- _What this task involves_:
Copy, from the data below, each line that has the word "おじさんのザーメンでおっぱいドロドロにしてあげるね".

[[ Record excerpts open ]]

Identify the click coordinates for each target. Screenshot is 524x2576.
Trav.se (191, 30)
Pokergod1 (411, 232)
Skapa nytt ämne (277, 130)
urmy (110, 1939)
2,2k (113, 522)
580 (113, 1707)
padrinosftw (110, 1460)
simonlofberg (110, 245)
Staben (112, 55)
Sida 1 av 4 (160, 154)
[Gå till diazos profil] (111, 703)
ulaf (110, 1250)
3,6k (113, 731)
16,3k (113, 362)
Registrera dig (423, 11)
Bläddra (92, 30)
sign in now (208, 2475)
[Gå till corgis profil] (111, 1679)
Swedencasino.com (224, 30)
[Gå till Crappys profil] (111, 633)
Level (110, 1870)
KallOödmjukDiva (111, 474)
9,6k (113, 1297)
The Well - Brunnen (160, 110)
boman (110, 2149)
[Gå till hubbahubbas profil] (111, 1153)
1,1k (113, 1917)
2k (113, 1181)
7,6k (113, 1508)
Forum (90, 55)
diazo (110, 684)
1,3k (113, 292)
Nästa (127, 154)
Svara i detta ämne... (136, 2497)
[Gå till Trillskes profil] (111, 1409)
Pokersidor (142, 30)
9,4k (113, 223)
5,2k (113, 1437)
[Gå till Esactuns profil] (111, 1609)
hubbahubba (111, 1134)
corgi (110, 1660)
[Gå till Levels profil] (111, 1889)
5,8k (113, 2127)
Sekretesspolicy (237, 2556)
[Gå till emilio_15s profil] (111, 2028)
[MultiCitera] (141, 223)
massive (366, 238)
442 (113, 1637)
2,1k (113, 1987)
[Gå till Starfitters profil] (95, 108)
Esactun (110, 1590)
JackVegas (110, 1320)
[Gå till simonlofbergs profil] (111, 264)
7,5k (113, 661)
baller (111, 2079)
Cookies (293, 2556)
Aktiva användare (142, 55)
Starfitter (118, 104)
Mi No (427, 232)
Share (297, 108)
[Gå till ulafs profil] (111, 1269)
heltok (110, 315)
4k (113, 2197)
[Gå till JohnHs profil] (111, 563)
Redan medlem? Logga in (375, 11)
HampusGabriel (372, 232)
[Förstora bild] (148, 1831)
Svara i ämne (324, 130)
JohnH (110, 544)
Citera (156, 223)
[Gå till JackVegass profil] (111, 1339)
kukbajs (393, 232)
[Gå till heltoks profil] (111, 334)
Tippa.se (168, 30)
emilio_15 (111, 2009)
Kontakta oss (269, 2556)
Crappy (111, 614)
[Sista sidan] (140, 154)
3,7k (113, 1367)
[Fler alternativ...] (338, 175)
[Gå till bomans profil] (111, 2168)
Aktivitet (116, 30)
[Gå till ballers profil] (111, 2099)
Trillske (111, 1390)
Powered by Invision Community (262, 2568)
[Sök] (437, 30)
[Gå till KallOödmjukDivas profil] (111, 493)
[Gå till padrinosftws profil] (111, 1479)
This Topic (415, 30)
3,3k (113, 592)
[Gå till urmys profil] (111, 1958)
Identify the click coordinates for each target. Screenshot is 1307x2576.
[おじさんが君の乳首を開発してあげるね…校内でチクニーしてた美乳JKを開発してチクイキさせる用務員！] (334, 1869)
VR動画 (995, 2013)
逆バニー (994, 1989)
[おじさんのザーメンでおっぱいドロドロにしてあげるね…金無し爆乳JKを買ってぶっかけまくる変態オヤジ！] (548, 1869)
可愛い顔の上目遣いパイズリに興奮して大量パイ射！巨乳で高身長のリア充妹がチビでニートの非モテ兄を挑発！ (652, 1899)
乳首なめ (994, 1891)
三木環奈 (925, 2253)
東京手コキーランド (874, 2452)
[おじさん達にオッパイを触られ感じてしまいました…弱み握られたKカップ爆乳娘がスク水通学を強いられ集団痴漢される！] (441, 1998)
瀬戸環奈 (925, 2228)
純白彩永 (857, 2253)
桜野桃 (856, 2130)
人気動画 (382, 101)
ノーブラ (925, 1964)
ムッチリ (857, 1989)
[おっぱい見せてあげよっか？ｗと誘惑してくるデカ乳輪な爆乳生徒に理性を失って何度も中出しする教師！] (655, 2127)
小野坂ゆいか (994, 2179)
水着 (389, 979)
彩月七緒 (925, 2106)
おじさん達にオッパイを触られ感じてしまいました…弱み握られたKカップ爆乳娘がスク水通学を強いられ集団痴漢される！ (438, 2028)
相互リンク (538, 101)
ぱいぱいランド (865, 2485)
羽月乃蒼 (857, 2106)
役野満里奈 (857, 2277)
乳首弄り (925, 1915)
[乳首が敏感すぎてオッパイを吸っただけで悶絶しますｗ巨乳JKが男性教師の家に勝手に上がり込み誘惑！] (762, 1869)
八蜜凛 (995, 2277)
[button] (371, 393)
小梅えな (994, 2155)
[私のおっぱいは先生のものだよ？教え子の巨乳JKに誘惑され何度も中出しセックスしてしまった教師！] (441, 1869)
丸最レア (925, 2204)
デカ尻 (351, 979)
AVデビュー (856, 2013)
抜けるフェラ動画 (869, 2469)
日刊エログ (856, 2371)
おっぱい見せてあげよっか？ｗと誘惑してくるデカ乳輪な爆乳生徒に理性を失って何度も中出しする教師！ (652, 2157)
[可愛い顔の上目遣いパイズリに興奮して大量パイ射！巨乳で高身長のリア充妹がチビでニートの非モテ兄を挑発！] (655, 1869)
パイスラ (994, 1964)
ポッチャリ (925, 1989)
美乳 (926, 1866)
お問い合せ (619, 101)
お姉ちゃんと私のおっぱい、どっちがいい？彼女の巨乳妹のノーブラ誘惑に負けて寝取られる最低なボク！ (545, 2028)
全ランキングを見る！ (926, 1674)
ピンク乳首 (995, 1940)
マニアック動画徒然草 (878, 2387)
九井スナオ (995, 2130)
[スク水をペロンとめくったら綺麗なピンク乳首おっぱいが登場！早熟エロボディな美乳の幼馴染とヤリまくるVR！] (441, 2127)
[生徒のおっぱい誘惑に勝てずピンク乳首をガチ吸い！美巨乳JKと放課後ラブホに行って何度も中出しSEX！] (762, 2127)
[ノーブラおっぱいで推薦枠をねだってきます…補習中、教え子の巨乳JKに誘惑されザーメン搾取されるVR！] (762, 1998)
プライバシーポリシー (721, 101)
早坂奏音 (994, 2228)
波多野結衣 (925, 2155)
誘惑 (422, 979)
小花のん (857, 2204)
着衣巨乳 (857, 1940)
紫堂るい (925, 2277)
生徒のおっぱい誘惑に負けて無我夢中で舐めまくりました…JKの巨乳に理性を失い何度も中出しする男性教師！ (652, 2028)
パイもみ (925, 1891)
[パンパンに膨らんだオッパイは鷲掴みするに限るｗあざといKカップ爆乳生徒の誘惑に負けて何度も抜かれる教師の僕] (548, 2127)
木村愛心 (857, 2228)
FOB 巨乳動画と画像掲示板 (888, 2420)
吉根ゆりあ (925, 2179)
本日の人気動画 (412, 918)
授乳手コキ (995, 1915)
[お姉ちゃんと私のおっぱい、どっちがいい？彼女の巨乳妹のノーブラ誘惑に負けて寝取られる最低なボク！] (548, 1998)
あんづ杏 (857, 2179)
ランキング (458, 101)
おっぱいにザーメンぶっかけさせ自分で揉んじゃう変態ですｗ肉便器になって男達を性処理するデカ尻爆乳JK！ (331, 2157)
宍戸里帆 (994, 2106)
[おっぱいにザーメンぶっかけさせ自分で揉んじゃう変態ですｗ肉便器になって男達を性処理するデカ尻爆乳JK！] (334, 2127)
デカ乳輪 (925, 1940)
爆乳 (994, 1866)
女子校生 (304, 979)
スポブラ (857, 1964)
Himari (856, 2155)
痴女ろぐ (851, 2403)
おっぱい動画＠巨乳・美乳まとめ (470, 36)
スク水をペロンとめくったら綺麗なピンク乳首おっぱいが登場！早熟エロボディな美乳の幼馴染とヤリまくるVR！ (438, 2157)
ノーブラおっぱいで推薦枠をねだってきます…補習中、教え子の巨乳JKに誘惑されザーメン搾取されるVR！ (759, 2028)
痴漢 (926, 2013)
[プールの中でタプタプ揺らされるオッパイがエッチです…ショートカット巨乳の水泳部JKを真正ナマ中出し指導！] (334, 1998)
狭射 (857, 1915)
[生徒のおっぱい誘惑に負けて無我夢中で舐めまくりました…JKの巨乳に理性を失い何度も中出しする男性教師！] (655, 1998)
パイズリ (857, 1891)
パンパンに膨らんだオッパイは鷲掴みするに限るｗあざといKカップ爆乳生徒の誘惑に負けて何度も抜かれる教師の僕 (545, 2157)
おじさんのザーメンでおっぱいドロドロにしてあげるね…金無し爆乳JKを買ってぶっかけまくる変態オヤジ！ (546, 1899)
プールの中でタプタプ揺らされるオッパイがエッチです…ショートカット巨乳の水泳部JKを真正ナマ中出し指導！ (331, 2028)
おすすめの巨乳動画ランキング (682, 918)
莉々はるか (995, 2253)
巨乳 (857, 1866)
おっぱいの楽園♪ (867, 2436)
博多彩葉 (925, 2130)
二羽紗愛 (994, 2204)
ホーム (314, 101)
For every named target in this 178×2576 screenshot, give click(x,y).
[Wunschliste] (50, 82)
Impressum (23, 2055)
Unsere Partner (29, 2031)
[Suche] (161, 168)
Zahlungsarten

[[ Record excerpts closed ]]

- _Exercise response_:
[おじさんのザーメンでおっぱいドロドロにしてあげるね…金無し爆乳JKを買ってぶっかけまくる変態オヤジ！] (548, 1869)
おじさんのザーメンでおっぱいドロドロにしてあげるね…金無し爆乳JKを買ってぶっかけまくる変態オヤジ！ (546, 1899)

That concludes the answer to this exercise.